The Daily Record

An ongoing legal dispute over a golf course owned by President Donald Trump has opened the door for New York State legislators to propose what many are calling the “Golf Tax Bill” — a bill that could result in significant real property tax increases on golf courses.

The proposed legislation, Senate Bill S4420 and Assembly Bill A6444, sponsored by Senator David Carlucci and Assemblywoman Sandy Galef, respectively, would give local governments the option to assess and tax golf courses at their “highest and best use.”

Under the current law, property taxes on golf courses are based on their present use. In other words, a golf course is assessed for property tax purposes based on its value as a golf course. If the Golf Tax Bill is adopted, local governments could choose to tax golf courses based on their value as developable land, potentially resulting in significantly higher property taxes.

Proponents of the legislation argue that such a change in law is necessary because the current method of assessment often results in golf course owners not paying their “fair share” of taxes, leaving the rest of the community to pick up their slack.

This proposed legislation is the product of particular challenges local governments face when assessing golf courses for property tax purposes.Factors unique to golf courses, such as the varying types of golf courses (e.g., private, public, not-for-profit, etc.), the varying business models, and the fact that golf courses do not often sell on the open market make them diffcult to value. In addition, when assessing property for property tax purposes, the assessor may only consider the value and attributable income from the real estate alone. In the context of golf courses, this often means that the only income considered is the income derived from greens fees. It does not include, for example, income attributable to membership fees, initiation fees, restaurants, fitness centers or sports shops.

Proponents of the Golf Tax Bill argue that basing a golf course’s assessment solely on greens fees frequently produces an inaccurate representation of the true value of the golf course, and results in many affuent golf courses, often consisting of hundreds of acres of land, paying a disproportionately low share of property taxes.

The legal dispute over the Trump National Golf Club’s property taxes between the Town of Ossining and the Trump Organization illustrates the discrepancy well.

The Trump National Golf Club is a well-known private club located in Westchester County.
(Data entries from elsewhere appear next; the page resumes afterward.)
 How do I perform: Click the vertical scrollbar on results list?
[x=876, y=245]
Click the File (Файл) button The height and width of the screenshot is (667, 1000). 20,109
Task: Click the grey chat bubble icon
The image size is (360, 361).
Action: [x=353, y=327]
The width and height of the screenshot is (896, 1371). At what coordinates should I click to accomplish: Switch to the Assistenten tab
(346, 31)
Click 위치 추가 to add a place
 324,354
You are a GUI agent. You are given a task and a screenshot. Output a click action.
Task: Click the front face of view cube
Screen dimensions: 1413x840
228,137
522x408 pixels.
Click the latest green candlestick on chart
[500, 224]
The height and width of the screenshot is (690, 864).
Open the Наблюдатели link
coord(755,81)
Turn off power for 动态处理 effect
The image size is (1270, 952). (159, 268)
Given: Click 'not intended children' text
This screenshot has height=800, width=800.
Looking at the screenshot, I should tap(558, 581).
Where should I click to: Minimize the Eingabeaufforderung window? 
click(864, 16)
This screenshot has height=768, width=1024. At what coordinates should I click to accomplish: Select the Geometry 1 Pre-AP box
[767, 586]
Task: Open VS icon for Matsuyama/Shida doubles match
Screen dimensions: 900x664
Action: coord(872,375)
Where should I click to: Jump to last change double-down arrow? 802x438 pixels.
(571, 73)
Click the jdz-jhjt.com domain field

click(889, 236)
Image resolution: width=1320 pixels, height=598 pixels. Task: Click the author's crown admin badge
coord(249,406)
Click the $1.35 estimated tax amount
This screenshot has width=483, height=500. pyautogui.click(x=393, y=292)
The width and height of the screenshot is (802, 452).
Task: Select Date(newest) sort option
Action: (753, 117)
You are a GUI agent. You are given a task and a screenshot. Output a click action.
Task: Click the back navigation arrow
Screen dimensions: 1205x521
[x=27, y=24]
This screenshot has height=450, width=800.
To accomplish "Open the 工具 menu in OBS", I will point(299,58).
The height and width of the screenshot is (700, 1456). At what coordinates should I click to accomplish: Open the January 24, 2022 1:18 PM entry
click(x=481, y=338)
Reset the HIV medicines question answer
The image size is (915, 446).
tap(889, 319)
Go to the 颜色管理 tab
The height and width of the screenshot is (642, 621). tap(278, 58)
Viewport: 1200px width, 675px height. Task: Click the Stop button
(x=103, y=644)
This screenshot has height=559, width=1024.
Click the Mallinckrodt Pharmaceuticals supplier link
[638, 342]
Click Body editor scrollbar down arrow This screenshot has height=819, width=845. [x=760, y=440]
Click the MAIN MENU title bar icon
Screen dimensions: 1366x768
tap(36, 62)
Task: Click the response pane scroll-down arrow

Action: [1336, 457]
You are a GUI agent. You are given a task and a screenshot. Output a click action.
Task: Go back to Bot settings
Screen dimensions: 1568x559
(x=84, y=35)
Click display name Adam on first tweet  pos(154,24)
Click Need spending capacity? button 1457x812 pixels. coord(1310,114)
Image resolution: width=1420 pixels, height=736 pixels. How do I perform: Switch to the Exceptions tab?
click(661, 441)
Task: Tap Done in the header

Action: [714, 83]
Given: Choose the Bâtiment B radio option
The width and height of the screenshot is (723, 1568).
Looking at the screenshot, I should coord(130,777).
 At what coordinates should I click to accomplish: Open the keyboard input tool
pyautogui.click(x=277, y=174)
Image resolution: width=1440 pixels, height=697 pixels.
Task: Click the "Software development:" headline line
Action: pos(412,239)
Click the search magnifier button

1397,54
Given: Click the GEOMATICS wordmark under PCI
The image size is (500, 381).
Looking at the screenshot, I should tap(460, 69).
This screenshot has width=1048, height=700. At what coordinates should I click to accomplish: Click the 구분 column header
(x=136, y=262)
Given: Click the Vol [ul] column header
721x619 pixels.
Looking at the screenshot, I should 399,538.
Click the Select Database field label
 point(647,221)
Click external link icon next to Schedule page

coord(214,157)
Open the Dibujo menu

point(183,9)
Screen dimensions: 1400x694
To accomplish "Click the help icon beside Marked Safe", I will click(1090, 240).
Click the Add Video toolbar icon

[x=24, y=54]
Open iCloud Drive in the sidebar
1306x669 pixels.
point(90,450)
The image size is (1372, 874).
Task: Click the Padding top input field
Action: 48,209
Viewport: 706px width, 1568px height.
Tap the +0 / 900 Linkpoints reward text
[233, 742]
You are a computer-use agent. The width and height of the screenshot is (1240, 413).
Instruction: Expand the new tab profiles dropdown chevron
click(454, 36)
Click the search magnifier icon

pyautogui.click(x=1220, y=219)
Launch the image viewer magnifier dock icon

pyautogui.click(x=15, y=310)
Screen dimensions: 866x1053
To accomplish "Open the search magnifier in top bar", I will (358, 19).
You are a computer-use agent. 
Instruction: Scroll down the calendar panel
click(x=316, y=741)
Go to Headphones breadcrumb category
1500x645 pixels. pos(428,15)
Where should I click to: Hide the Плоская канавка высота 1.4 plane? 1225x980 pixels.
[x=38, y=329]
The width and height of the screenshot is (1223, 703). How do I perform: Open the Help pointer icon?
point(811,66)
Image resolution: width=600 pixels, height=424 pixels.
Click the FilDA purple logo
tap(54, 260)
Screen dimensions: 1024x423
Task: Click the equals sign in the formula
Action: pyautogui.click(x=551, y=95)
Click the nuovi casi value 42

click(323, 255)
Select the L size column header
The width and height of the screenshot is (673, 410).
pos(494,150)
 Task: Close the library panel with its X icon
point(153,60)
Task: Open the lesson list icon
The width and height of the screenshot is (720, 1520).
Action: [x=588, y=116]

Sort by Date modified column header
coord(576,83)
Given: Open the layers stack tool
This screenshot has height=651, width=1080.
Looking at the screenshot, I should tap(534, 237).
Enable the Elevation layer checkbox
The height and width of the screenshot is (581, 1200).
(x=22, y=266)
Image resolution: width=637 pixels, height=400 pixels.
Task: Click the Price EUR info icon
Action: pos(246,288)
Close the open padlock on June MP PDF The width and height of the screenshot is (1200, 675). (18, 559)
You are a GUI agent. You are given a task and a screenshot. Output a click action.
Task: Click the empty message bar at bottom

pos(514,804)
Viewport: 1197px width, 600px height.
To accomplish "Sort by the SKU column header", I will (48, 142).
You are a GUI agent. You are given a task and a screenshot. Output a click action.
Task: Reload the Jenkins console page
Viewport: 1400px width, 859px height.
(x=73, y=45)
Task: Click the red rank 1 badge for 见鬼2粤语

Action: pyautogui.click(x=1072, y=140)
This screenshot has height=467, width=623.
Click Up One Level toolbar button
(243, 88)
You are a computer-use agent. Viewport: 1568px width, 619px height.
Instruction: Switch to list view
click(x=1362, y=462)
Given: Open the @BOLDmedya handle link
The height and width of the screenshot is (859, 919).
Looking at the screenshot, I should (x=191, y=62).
Members of the club pay a $250,000 fee to join, where they can enjoy its 147-acre course, world-class dining, a state-of-the-art fitness center, and luxury suites, condominiums and villas overlooking the beautifully-manicured fairways, complete with waterfalls. In Trump’s own words, the golf club is home to “the single most expensive hole in the United States.” In fact, during his presidential campaign, Trump valued the golf club above $50 million in his financial disclosure to the federal government.

However, when the Town of Ossining valued the golf club at $14 million for tax assessment purposes, the Trump Organization sued claiming that it is worth only $1.4 million. If the Trump Organization wins the lawsuit, the golf club’s town tax bill would be reduced by $424,176 per year.

Opponents of the Golf Tax Bill argue that the above scenario is a small price to pay for a sport that has an economic impact of $5.3 billion a year in New York state and that employs nearly 57,000 state residents. If enacted, many golf courses across New York could be forced out of business and thousands of New York state residents could potentially lose their jobs. Opponents also warn that although the government is targeting golf courses today, this change in tax assessment philosophy could just as easily be applied to other categories of property, such as farmland.

The legislation could also have a devastating impact locally. Western New York is home to several of New York's most renowned golf courses, many of which would experience significant tax increases if assessed based on the course’s “highest and best use.”

If adopted, the municipality in which a golf course resides will have the ultimate say in how that golf course is valued for property tax purposes.

To be enacted, the Golf Tax Bill would have to pass both the Senate and the Assembly and then be signed into law by the governor. The bill is currently in committee in both houses and it is unclear whether it will pass before the end of the legislative session in June.